Daniel is six months old, and one of the more than a million children in Africa born of HIV-positive mothers every year. Without prenatal treatment, up to 30% of these children will contract the virus. Daniel is one of the luckier ones, so far. His mother, Elise, found out she was HIV-positive eight months ago, while she was pregnant with him. She took the necessary antiretrovirals to decrease the risk of transmission. But Elise lives in rural Cameroon, and since she was diagnosed has travelled two hours by car every month to the closest clinic to get the drugs necessary to prevent transmission to her child. The travel is expensive, but she wants her son to be negative, and she wants to be healthy. The type of drugs she takes require consistent usage; if they’re taken intermittently, she can develop resistance, which requires moving on to different (and more limited) treatment options.
When she showed up at the clinic last month, there weren’t any drugs in stock. When she took Daniel in to be tested, she was told she would have to wait a month to find out whether her baby had HIV.

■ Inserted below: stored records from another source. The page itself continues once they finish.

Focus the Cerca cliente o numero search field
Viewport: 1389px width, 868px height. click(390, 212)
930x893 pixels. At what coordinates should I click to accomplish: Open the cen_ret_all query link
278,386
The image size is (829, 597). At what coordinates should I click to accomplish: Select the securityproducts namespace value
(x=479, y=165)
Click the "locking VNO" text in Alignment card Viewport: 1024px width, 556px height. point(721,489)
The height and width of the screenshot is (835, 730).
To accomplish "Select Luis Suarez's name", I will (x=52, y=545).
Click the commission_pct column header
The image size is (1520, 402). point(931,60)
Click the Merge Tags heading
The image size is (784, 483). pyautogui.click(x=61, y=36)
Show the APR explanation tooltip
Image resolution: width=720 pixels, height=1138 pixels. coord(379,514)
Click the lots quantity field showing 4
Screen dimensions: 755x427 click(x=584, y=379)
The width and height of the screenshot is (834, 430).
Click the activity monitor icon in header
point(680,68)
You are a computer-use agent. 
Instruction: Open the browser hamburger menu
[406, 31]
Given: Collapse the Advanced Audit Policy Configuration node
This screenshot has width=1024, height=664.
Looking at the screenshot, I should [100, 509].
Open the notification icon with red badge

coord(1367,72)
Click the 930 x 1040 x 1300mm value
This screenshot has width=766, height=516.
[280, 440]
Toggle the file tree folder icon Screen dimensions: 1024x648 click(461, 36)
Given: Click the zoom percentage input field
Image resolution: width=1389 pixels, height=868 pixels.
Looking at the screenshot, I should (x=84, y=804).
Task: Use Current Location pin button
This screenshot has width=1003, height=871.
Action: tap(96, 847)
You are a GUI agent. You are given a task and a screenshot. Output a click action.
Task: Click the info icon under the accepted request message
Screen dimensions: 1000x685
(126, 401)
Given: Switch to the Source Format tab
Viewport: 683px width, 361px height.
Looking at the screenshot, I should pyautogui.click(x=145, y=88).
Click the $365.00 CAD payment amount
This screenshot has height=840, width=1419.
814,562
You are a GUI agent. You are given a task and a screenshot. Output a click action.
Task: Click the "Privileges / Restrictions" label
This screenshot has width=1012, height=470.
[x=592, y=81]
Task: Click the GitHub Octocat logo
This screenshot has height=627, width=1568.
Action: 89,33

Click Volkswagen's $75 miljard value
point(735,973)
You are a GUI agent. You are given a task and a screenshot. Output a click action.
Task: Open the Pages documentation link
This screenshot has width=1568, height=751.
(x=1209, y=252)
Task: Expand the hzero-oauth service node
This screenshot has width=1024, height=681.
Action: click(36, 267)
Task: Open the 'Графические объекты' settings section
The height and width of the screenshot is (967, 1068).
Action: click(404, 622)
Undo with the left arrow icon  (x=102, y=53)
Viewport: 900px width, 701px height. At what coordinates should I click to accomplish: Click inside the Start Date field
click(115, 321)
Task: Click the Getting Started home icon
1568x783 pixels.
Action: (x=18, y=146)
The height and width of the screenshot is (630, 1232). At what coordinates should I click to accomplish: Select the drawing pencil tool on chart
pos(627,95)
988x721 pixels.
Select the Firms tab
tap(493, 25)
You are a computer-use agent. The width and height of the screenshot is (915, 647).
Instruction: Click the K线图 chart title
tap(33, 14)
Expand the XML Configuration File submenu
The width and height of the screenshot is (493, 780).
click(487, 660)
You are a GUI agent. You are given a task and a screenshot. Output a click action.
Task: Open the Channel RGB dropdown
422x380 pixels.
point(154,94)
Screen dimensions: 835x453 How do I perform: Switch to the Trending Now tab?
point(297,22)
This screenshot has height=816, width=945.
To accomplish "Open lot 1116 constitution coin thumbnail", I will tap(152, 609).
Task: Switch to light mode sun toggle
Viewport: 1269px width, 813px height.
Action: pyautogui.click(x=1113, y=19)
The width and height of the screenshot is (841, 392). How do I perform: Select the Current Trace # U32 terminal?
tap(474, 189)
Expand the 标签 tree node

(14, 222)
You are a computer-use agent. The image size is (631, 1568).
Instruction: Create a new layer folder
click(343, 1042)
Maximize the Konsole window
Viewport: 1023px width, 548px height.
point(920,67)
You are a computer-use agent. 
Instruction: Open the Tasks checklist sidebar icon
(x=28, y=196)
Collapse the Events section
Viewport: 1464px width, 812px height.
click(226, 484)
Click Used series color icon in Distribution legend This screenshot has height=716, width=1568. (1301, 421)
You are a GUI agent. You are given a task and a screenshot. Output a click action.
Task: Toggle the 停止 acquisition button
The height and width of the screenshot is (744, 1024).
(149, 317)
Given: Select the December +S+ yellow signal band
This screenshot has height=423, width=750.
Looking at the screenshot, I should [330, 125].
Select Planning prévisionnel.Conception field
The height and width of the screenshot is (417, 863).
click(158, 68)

We’ve heard the statistics. A baby born in a developing country is 13 times more likely to die before she reaches the age of five than a baby born in an industrialised country. A woman dies every minute from pregnancy-related causes. Three-quarters of all women with HIV live in sub-Saharan Africa. Sub-Saharan Africa shoulders 25% of the world’s disease burden, but represents only about 10% of its population and has 1% of its health workers. Ninety per cent of babies born with HIV are born in sub-Saharan Africa.